======== Given entries ========

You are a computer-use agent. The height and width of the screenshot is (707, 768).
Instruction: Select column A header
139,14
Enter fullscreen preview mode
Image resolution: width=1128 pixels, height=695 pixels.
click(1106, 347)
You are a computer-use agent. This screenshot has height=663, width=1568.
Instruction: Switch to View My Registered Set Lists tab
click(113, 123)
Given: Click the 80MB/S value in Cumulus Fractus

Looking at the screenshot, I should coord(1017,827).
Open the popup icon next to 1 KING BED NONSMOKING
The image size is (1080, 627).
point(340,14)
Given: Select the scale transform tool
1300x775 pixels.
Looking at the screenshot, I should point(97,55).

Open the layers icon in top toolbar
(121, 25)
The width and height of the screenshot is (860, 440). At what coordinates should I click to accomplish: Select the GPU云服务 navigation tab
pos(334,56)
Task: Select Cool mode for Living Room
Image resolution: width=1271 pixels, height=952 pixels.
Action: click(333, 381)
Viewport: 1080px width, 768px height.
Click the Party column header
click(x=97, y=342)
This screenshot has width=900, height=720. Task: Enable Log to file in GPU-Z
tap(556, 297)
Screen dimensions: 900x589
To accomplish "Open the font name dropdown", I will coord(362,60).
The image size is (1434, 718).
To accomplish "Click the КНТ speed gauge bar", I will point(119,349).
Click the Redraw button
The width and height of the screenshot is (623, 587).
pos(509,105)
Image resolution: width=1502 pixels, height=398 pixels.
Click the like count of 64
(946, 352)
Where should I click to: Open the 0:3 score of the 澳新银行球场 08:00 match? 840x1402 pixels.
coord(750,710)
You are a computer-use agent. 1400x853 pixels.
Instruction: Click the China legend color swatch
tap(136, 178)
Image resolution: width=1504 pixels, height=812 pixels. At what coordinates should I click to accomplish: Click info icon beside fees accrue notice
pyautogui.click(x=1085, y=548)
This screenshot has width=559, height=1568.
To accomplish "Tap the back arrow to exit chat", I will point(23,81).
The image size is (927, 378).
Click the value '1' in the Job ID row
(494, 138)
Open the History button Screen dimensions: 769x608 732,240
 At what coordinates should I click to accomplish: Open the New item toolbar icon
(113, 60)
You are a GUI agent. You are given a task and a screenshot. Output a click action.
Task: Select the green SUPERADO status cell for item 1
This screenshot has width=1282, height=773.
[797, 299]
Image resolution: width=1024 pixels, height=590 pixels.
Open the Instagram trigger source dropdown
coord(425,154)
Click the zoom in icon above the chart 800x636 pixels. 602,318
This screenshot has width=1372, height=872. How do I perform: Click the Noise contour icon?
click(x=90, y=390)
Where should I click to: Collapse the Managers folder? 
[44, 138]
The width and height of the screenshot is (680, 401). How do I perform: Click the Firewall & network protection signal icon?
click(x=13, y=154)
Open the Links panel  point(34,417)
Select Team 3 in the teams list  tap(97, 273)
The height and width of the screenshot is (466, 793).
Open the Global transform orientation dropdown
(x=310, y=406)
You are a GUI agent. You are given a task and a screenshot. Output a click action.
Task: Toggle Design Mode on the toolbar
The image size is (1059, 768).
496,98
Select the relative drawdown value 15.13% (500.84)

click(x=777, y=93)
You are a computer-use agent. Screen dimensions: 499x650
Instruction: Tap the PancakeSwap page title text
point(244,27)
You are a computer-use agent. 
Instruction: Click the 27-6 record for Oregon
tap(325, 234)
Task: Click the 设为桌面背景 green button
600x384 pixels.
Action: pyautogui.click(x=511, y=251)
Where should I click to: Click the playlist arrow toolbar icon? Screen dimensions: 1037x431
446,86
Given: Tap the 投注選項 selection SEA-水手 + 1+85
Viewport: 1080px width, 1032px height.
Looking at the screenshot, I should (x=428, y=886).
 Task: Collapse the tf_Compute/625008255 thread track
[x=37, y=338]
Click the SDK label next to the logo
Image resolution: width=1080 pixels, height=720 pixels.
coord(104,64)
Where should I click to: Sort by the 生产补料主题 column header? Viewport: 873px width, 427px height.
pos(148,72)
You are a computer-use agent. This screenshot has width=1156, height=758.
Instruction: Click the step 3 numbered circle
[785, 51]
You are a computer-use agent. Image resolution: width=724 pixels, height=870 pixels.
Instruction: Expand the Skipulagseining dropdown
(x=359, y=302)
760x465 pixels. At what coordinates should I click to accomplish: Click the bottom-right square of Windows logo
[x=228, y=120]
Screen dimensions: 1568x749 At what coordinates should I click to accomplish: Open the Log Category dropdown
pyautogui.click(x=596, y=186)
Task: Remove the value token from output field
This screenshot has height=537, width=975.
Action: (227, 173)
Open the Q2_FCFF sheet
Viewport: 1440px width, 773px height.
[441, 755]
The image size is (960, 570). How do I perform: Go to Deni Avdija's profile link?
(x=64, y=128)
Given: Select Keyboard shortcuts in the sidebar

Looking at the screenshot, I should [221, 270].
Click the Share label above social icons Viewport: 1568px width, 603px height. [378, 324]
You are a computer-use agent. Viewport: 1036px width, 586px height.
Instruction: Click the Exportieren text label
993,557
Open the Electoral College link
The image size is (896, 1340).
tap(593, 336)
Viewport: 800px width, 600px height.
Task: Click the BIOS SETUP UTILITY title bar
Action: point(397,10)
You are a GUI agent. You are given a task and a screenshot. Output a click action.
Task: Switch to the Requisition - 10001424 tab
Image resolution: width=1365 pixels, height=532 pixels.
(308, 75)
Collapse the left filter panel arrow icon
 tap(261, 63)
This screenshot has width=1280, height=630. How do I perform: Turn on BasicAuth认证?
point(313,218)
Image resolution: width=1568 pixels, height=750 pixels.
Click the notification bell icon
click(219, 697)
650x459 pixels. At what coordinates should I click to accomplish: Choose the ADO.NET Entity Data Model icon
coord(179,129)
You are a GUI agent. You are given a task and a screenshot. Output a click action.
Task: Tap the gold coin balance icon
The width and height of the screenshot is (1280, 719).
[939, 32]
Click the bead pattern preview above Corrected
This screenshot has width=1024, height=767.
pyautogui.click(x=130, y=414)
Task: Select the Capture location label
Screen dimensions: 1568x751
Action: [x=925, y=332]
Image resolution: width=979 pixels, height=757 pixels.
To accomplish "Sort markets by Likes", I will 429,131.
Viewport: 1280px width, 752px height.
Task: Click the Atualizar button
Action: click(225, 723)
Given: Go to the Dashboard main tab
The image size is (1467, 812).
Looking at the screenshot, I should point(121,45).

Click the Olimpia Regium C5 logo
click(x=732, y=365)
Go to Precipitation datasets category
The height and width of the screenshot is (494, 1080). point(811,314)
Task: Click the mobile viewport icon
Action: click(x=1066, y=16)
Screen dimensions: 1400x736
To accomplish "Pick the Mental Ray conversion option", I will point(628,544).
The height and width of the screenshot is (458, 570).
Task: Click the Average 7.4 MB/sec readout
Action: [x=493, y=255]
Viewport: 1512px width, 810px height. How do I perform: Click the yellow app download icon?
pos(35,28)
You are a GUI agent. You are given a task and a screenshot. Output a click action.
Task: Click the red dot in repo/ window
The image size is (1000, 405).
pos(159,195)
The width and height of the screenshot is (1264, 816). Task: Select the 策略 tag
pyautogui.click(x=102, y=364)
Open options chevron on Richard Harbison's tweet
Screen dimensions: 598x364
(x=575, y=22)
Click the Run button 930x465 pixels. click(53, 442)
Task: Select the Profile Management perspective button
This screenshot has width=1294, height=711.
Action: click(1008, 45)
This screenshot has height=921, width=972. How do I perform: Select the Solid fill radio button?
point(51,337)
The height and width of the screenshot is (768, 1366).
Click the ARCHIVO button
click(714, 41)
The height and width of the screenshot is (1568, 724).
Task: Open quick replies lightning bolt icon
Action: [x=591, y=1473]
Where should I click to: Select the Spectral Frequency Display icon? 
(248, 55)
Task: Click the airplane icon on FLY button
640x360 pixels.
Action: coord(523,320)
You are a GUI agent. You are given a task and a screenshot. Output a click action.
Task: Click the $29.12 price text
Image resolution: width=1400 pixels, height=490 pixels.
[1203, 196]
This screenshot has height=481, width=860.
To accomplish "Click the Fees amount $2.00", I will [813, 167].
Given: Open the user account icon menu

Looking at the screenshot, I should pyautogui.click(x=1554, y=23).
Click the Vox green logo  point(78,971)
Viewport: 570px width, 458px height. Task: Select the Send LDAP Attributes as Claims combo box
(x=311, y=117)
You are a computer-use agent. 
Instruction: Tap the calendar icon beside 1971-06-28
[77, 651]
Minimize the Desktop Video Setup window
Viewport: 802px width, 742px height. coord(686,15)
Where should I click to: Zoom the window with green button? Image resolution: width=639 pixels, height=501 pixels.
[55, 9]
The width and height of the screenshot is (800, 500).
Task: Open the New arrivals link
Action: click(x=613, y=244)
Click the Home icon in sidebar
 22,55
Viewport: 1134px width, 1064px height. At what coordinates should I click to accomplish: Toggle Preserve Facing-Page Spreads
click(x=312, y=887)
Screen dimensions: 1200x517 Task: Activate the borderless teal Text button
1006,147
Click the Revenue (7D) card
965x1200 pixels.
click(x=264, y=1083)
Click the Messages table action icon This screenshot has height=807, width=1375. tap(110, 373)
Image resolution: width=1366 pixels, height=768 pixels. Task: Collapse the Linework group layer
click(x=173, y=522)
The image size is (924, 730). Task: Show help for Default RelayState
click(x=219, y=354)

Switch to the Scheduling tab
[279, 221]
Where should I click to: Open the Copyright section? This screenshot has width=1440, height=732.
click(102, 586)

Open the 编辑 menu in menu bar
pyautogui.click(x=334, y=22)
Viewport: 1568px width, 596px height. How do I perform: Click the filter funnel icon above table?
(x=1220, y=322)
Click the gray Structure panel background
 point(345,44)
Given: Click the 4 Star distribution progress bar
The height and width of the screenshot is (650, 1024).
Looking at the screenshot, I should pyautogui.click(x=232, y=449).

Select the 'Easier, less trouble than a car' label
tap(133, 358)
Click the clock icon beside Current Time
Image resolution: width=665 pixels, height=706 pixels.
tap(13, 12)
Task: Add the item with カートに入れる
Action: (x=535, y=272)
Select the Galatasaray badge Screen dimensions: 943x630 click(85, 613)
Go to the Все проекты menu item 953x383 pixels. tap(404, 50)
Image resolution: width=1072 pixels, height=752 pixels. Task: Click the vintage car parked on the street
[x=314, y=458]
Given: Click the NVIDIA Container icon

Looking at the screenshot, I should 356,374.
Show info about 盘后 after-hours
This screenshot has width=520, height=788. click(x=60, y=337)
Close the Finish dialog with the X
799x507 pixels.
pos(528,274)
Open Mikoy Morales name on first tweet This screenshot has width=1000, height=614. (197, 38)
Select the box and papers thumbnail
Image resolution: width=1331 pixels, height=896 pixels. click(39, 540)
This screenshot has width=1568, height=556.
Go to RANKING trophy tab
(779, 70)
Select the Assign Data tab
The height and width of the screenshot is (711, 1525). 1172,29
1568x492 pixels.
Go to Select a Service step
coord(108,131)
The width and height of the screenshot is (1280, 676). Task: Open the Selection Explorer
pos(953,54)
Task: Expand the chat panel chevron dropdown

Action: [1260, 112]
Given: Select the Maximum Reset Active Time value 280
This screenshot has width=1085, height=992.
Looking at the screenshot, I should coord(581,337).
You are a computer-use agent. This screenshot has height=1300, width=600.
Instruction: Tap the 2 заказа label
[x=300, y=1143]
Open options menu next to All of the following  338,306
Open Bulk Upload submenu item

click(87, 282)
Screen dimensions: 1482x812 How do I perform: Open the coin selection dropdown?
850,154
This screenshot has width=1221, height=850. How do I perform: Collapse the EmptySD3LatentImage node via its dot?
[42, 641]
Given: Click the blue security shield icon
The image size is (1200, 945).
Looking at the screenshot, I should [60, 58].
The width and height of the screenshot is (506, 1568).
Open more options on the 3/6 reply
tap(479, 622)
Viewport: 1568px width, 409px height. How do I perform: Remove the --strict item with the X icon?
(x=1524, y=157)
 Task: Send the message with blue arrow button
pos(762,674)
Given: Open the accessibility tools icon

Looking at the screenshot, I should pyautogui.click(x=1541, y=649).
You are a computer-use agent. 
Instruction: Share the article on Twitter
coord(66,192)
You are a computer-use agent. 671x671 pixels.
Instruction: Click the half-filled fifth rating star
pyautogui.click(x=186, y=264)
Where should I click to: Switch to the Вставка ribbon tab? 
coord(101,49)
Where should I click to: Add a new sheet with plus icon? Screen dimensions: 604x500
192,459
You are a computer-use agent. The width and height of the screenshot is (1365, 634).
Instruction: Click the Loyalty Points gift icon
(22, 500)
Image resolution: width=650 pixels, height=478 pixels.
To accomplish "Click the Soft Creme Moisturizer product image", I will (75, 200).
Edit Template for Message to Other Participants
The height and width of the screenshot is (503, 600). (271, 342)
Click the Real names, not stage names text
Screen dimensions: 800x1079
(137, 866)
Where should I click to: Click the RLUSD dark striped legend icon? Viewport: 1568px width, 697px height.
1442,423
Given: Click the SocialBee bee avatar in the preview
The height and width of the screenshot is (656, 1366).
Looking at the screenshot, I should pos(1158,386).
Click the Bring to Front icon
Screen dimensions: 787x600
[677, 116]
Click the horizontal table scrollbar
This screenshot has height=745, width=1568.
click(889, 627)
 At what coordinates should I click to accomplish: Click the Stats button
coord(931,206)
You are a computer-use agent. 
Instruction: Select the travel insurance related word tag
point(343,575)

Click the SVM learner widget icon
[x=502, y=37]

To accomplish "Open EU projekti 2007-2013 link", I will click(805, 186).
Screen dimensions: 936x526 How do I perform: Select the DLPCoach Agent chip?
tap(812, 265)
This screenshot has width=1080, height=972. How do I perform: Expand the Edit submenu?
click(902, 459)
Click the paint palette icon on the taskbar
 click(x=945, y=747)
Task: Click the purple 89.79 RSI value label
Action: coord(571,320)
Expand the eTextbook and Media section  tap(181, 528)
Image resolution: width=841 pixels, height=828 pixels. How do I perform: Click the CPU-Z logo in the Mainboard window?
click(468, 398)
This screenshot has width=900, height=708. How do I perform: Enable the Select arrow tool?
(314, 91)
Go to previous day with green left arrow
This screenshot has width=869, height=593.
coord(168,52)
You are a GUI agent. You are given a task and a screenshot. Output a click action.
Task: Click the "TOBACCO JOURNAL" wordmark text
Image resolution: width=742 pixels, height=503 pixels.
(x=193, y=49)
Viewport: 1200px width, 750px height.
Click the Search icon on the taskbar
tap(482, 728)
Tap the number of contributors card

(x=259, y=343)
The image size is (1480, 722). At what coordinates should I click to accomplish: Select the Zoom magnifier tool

========

# The task
Give only the number of lines in the records that contain the string "preview".

# Answer section
3